▶ _EXERCISE OBJECTIVE_
Please print the entries below exactly, from the line with "Zakelijke klanten (401, 2501)" through the line with "Modern vloerkleed - Eliora Japandi Grijs (990, 1174)", including both of those lines and leaving out all others.

==============================

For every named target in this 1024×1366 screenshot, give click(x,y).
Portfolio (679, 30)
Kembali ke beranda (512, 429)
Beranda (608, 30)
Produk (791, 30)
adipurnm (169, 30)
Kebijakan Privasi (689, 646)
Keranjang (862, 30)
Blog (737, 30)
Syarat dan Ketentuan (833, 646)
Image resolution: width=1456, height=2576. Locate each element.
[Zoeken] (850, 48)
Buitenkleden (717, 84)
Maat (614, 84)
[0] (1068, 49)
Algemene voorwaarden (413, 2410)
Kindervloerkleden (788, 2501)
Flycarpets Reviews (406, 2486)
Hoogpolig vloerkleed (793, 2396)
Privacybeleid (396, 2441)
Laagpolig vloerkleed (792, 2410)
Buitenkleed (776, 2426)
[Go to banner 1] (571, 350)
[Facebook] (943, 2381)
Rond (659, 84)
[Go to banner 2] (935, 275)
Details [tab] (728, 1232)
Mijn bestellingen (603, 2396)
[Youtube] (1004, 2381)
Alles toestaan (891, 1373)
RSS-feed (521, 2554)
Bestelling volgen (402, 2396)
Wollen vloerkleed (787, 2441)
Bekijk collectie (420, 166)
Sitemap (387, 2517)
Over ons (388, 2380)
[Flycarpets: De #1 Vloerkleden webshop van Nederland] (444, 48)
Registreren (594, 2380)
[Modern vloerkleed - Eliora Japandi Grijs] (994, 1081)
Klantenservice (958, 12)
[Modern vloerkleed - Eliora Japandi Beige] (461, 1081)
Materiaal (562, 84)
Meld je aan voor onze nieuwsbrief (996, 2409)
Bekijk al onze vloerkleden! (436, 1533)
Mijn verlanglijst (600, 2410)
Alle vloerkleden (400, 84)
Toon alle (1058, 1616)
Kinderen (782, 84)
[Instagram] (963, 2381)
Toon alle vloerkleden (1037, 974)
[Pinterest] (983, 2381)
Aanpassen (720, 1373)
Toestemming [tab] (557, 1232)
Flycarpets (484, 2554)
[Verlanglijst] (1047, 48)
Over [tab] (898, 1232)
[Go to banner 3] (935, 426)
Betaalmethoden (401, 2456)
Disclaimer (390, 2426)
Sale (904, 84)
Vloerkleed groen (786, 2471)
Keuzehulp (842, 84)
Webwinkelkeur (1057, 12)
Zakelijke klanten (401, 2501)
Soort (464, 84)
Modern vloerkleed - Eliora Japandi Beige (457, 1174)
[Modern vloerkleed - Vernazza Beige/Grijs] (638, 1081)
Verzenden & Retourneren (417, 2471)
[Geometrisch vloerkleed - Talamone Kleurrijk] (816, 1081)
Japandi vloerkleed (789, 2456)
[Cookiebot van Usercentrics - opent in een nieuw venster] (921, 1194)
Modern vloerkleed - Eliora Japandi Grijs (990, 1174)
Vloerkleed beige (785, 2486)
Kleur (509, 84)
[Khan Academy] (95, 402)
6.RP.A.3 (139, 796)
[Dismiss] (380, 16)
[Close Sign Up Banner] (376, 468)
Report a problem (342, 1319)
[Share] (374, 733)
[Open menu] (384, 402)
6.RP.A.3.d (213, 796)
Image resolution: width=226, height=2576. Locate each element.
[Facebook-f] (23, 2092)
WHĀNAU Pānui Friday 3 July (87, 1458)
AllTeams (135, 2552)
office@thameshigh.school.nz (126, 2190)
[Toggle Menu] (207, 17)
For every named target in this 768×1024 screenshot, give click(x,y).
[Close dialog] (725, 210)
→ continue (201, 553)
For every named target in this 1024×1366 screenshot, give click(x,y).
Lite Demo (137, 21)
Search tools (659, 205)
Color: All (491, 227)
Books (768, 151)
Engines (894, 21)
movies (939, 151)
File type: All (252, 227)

==============================

▶ _THE COMPLETED TASK_
Zakelijke klanten (401, 2501)
Soort (464, 84)
Modern vloerkleed - Eliora Japandi Beige (457, 1174)
[Modern vloerkleed - Vernazza Beige/Grijs] (638, 1081)
Verzenden & Retourneren (417, 2471)
[Geometrisch vloerkleed - Talamone Kleurrijk] (816, 1081)
Japandi vloerkleed (789, 2456)
[Cookiebot van Usercentrics - opent in een nieuw venster] (921, 1194)
Modern vloerkleed - Eliora Japandi Grijs (990, 1174)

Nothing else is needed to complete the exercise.